### Fragmento de origen ###

Alain Finalé (Santa Ana No. 667, apto. D, entre Panorama y Oeste, Nuevo Vedado, La Habana) fue hace unos días con su hija al Parque Zoológico de 26, en la capital y encontró varios motivos para lamentarse.

«Dan pena las condiciones en que se encuentra la instalación, los pocos animales que hay, y lo maltrechos que parecen,  subraya. Creo que en todos los zoológicos del mundo está prohibido dar de comer a los animales. Pues allí es común que los visitantes les den de todo a los animales, que comen lo mismo “pellys” que pan con croqueta. Hasta el león.

«Eso, sin mencionar que las jaulas están casi todas vacías; o simplemente los animales fueron cambiados de lugar y ya los carteles de identificación no coinciden con los que están dentro de las jaulas. O simplemente los carteles no están y no puedes explicarle a tu niño de qué animal estamos hablando».

Sí le chocó sobremanera al lector la tiranía del reguetón a elevado volumen en las cafeterías, al punto de que es casi imposible hablar con la dependiente y pedirle lo que uno quiere. El show de los payasos es, en su consideración, de baja calidad para público tan respetable como los niños. Y una vez que terminan las presentaciones, allá va el sonidista a propalar los desafueros reguetoneros a todo volumen.

###

* **Requisitos del ejercicio**
Cita completo y sin ningún cambio el texto sobre el Parque Zoológico de 26.

### Datos registrados ###

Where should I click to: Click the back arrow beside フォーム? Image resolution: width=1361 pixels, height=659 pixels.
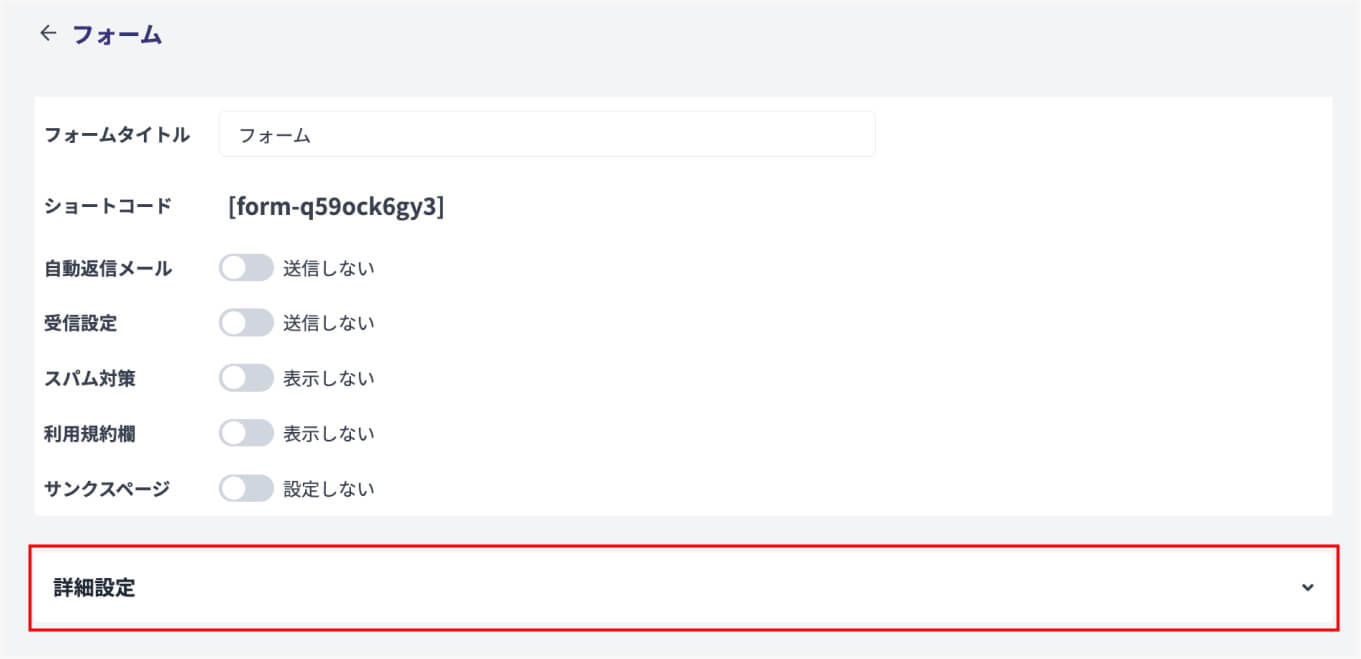(x=48, y=34)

###

* **Salida completa**
Alain Finalé (Santa Ana No. 667, apto. D, entre Panorama y Oeste, Nuevo Vedado, La Habana) fue hace unos días con su hija al Parque Zoológico de 26, en la capital y encontró varios motivos para lamentarse.

«Dan pena las condiciones en que se encuentra la instalación, los pocos animales que hay, y lo maltrechos que parecen,  subraya. Creo que en todos los zoológicos del mundo está prohibido dar de comer a los animales. Pues allí es común que los visitantes les den de todo a los animales, que comen lo mismo “pellys” que pan con croqueta. Hasta el león.

«Eso, sin mencionar que las jaulas están casi todas vacías; o simplemente los animales fueron cambiados de lugar y ya los carteles de identificación no coinciden con los que están dentro de las jaulas. O simplemente los carteles no están y no puedes explicarle a tu niño de qué animal estamos hablando».

Sí le chocó sobremanera al lector la tiranía del reguetón a elevado volumen en las cafeterías, al punto de que es casi imposible hablar con la dependiente y pedirle lo que uno quiere. El show de los payasos es, en su consideración, de baja calidad para público tan respetable como los niños. Y una vez que terminan las presentaciones, allá va el sonidista a propalar los desafueros reguetoneros a todo volumen.